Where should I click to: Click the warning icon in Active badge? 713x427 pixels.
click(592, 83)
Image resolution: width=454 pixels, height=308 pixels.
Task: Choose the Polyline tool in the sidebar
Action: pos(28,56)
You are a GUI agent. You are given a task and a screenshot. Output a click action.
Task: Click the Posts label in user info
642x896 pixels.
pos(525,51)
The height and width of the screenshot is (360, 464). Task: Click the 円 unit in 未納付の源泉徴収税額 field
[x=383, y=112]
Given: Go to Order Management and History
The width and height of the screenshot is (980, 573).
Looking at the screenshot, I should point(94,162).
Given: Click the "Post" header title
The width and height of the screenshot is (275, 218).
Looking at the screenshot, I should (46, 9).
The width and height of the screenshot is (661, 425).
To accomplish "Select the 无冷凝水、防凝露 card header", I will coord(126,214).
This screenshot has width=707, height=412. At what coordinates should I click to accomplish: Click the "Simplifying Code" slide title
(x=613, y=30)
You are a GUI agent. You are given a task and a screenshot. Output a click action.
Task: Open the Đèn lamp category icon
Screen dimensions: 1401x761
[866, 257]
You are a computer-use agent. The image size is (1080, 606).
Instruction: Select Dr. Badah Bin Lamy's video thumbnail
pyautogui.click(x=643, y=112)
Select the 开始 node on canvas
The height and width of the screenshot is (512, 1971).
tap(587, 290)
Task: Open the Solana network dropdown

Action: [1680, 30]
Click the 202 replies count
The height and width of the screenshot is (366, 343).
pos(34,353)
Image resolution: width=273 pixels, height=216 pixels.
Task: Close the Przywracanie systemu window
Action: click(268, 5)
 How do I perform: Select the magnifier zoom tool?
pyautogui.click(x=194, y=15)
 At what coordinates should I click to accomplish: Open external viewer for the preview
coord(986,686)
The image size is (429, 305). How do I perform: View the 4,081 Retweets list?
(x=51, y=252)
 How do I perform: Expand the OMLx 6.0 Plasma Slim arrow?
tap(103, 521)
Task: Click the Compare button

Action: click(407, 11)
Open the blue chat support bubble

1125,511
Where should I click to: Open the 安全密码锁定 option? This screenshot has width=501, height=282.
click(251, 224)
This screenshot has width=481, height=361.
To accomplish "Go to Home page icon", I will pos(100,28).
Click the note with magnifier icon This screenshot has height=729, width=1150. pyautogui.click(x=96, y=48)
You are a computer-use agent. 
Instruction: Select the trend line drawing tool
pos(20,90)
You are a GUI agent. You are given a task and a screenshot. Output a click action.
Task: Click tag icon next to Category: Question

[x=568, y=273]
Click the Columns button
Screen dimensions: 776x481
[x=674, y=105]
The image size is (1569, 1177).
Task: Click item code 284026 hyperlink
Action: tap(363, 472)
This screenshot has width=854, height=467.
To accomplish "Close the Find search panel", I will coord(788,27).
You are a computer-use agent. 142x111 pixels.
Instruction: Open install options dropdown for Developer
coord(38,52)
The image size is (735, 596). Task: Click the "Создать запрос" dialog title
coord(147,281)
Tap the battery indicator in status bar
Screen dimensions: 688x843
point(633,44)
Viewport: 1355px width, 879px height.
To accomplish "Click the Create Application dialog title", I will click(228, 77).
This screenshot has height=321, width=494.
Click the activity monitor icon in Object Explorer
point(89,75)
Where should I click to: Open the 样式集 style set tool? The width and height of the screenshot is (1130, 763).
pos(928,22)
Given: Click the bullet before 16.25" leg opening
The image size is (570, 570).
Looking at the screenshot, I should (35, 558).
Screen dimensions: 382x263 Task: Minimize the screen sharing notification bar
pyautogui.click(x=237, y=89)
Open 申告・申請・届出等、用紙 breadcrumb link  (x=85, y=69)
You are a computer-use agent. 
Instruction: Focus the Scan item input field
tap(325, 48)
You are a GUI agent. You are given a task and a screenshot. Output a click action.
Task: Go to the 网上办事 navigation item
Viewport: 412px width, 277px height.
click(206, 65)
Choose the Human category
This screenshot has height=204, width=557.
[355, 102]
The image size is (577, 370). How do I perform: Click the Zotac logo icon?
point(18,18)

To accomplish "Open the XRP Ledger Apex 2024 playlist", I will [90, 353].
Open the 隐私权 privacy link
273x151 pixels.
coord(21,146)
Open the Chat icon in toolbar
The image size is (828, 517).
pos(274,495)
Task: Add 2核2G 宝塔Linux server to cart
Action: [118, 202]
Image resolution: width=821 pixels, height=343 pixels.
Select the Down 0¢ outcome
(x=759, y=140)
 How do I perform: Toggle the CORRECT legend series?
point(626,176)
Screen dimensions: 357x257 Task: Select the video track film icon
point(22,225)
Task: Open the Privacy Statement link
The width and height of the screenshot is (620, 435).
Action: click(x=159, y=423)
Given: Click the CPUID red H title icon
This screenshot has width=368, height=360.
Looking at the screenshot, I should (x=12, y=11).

========================================================================

- What you should do -
Scan the entries above for the word "header", then copy every line in which it occurs.

- Answer to the problem -
Given: Click the "Post" header title
To accomplish "Select the 无冷凝水、防凝露 card header", I will coord(126,214).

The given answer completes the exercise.